MYTH: You have to cut way down on carbs.
Fact: Again, the key is to eat a balanced diet. The serving size and the type you eat are especially important for carbohydrates. Focus on whole grain carbs since they are a good source of fiber and they are digested slowly, keeping blood sugar levels more even.
MYTH: You’ll no longer be able to eat normally. You need special diabetic meals.

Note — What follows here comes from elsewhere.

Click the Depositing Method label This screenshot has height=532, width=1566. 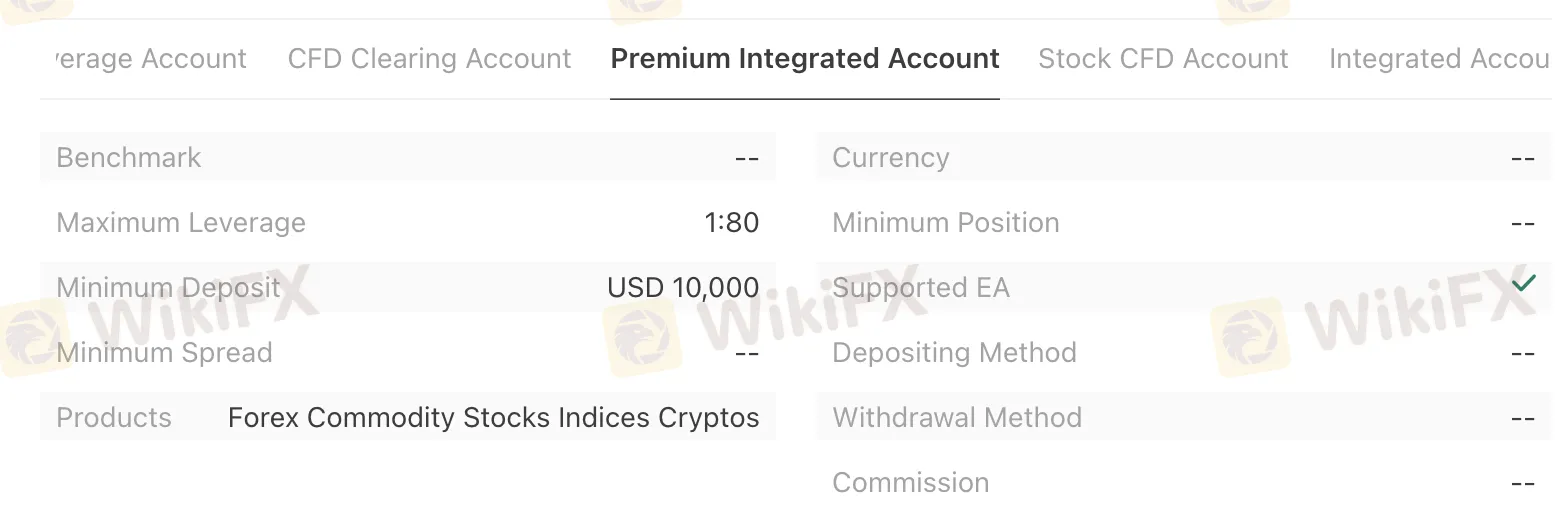click(954, 353)
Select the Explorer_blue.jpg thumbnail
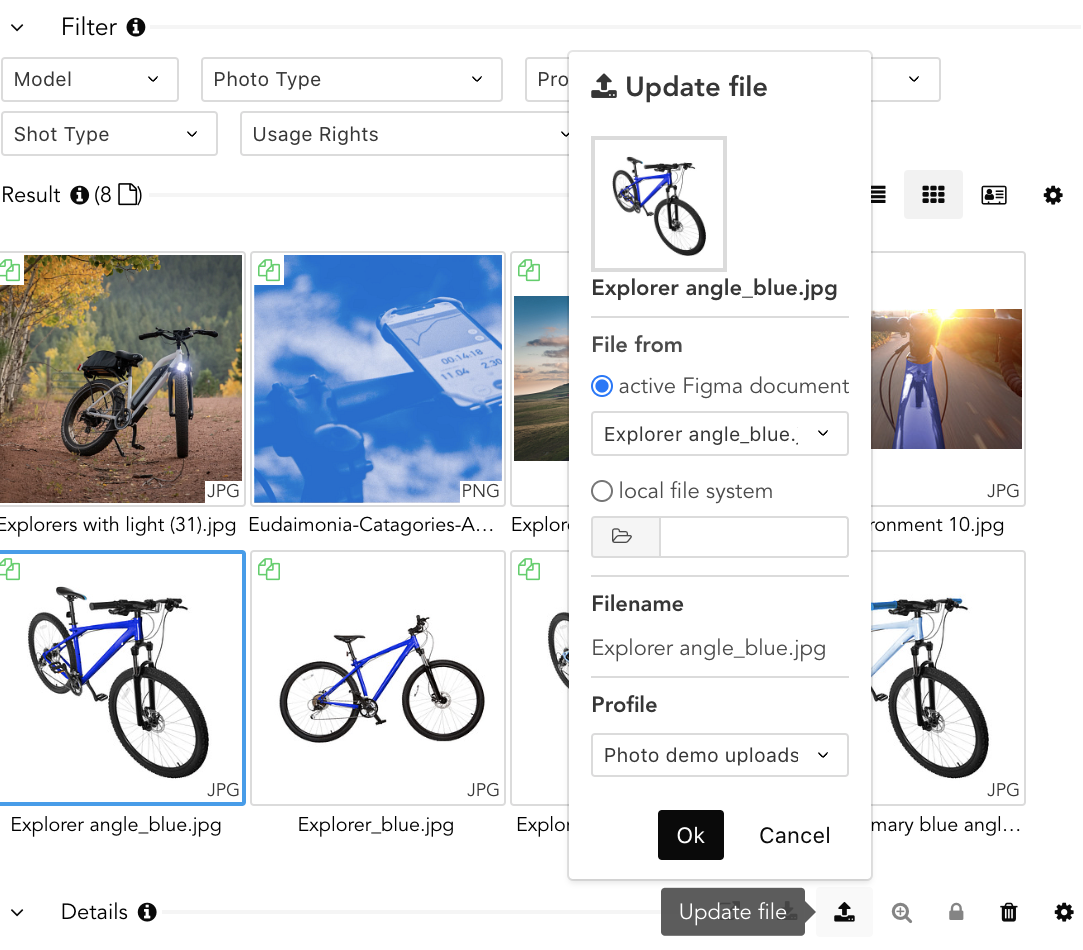This screenshot has height=950, width=1083. click(378, 677)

Fact: The principles of healthy eating are the same—whether or not you’re trying to prevent or control diabetes. Expensive diabetic and “dietetic” foods generally offer no special benefit. You can easily eat with your family and friends if you eat in moderation
Some Do's and Don'ts for a hassle free diabetic diet
- Drink plenty of water. Water is important for everybody, but especially for diabetics because decrease of the hydration-level can cause serious health problems
- Try to choose low or non-fat varieties over full-fat dairy products, as they are lower in saturated fat and cholesterol.
- Try to switch to herbal tea rather than caffeinated tea.
- Current recommendations for diabetics are to take plenty of fruits and vegetables, as naturally occurring fruit sugar (fructose) is more slowly absorbed than sucrose, and raises the blood glucose to a lesser extent. Very sweet fruits (mango, banana, chikoo etc) can be taken in small portions, along with a meal to reduce the spike in blood glucose.
- It is very important to never skip any meal. It is easier to keep blood sugars stable if you eat your meals at the same time everyday.
- Avoid eating or drinking anything containing a lot of sugar likes cakes, sweets, chocolate etc
- Stop eating fried or fatty foods. Try baking or broiling the food instead of frying.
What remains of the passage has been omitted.